Results from the Large Hadron Collider hint at a particle that doesn’t fit the laws of physics. This means that researchers could be very close to finding a FIFTH –previously unknown– fundamental force. The new particle is believed to be SIX times heavier than the Higgs boson particle.
Scientists at the Large Hadron Collider believe their results show hints of a bizarre particle, previously unknown to us, that doesn’t even fit in our laws of physics. This could prove to be evidence that a FIFTH fundamental force does in fact exist.
AS a matter of a fact, last December, data gathered by researchers at the LHC suggested there is a particle SIX times heavier than the Higgs particle. It does not fit into the Standard model of Particle Physics.
According to researchers, further testing is required which is why more ‘collisions’ will commence next month in order to obtain new data. Scientists believe they will have either the ultimate confirmation or refutation of its existence by summer of 2016.
Scientists believe this is the first indirect hint, that there are particles heavier than the Higgs Boson, particles which are unknown and unexplained by current models.
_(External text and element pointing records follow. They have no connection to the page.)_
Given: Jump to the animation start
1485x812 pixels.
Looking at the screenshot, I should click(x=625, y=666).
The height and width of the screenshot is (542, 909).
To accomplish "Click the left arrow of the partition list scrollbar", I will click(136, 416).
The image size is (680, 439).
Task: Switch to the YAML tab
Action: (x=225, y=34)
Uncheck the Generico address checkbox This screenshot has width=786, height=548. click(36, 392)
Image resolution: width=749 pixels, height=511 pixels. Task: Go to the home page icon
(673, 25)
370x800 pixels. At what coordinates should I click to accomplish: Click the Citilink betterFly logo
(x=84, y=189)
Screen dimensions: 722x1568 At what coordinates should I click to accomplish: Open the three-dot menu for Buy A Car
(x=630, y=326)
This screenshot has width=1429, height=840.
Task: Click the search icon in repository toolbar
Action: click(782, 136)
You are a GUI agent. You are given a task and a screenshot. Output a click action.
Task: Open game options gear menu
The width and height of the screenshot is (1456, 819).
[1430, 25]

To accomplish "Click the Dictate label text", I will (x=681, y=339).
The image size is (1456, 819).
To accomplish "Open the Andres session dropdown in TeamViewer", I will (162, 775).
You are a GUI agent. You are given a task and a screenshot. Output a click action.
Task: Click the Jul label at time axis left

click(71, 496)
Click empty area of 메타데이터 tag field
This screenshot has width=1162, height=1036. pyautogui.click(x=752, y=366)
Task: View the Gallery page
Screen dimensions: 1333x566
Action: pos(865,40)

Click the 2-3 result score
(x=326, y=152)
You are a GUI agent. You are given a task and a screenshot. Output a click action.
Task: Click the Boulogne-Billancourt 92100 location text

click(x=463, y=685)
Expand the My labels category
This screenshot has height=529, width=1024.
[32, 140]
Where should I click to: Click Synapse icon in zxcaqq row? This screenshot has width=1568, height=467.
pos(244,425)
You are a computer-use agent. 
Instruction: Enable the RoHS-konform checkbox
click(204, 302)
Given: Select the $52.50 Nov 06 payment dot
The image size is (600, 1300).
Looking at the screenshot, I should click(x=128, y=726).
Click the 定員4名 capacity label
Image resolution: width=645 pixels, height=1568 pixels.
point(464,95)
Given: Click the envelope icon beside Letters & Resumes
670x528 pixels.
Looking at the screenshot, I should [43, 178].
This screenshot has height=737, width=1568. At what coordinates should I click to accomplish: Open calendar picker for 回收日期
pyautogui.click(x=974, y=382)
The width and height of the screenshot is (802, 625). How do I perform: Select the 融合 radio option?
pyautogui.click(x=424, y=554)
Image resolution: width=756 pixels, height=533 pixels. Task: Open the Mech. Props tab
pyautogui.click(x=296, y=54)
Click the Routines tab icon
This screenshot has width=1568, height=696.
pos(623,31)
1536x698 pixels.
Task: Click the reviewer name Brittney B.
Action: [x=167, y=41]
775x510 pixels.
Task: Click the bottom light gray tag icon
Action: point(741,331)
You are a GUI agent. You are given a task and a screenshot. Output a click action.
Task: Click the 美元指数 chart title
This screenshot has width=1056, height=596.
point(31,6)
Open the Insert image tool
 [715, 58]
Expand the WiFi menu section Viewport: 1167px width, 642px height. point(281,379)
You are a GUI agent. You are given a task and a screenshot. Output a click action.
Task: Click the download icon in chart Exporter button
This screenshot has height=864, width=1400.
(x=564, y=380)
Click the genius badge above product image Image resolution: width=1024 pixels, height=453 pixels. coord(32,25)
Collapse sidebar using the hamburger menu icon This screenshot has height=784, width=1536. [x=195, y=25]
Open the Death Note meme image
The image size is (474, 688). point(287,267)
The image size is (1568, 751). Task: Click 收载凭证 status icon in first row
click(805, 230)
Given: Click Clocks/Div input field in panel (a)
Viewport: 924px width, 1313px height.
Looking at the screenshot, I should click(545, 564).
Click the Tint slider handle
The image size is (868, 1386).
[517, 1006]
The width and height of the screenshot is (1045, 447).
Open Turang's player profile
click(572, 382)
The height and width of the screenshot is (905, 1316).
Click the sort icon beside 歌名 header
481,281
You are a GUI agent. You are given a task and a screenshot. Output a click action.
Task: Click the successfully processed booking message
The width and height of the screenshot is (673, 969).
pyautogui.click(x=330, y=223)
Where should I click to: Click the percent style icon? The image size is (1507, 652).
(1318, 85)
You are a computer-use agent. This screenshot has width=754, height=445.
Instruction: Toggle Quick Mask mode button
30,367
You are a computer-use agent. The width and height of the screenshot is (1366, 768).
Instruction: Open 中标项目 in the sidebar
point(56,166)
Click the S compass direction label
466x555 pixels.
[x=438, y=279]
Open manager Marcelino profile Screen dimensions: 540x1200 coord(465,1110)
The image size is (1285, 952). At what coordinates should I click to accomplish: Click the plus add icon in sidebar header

This is why confirming its existence might lead towards the discovery of even more particles and even possibly a FIFTH fundamental force, which if discovered, could change everything we know about Physics.
Professor John Ellis, theoretical physicist at Kings College London told the Mail Online in an interview: ‘it would be something completely beyond the Standard Model, and the tip of an iceberg of a large new set of particles if it exists.’
Two of the detectors, ATLAS and CMS, were used to look for new physics and did so by counting ‘particle decays’ that ended up in TWO photons
Researchers believe that this is a good way to push the limits of physics beyond the known because photons are easy to detect and scientists know exactly what to expect in terms of results of background events.
According to reports by the daily mail: ‘They both separately saw photons with a combined energy of 750 GeV.’
‘It weighs about 750 GeV, corresponding to about six times heavier than the Higgs boson, and almost 800 times heavier than the proton,’ said Professor Ellis.
It was a similar ‘bump’ that gave the first hints to the Higgs boson.
However, there is a difference between the Higgs Boson particle and the ‘new’ one. The existence of the Higgs boson particle was in fact predicted by standard models, but the new particle, if it exists, has not been predicted by the standard model which basically means it opens up a new and unexplored world for physicist to explore and could lead them towards the discovery of a set of previously unknown and unexplored particles, which in turn could change everything we know about physics.
Standard models propose that everything in the known universe is in fact made from the most basic building blocks, which scientists call ‘fundamental particles’. These fundamental particles are in turn governed by four main forces: gravity, electromagnetic, weak nuclear and strong nuclear.
Now, we will have to wait until next month for the new collision to occur at the LHC when we should have new data whether or not there is a FIFTH fundamental force.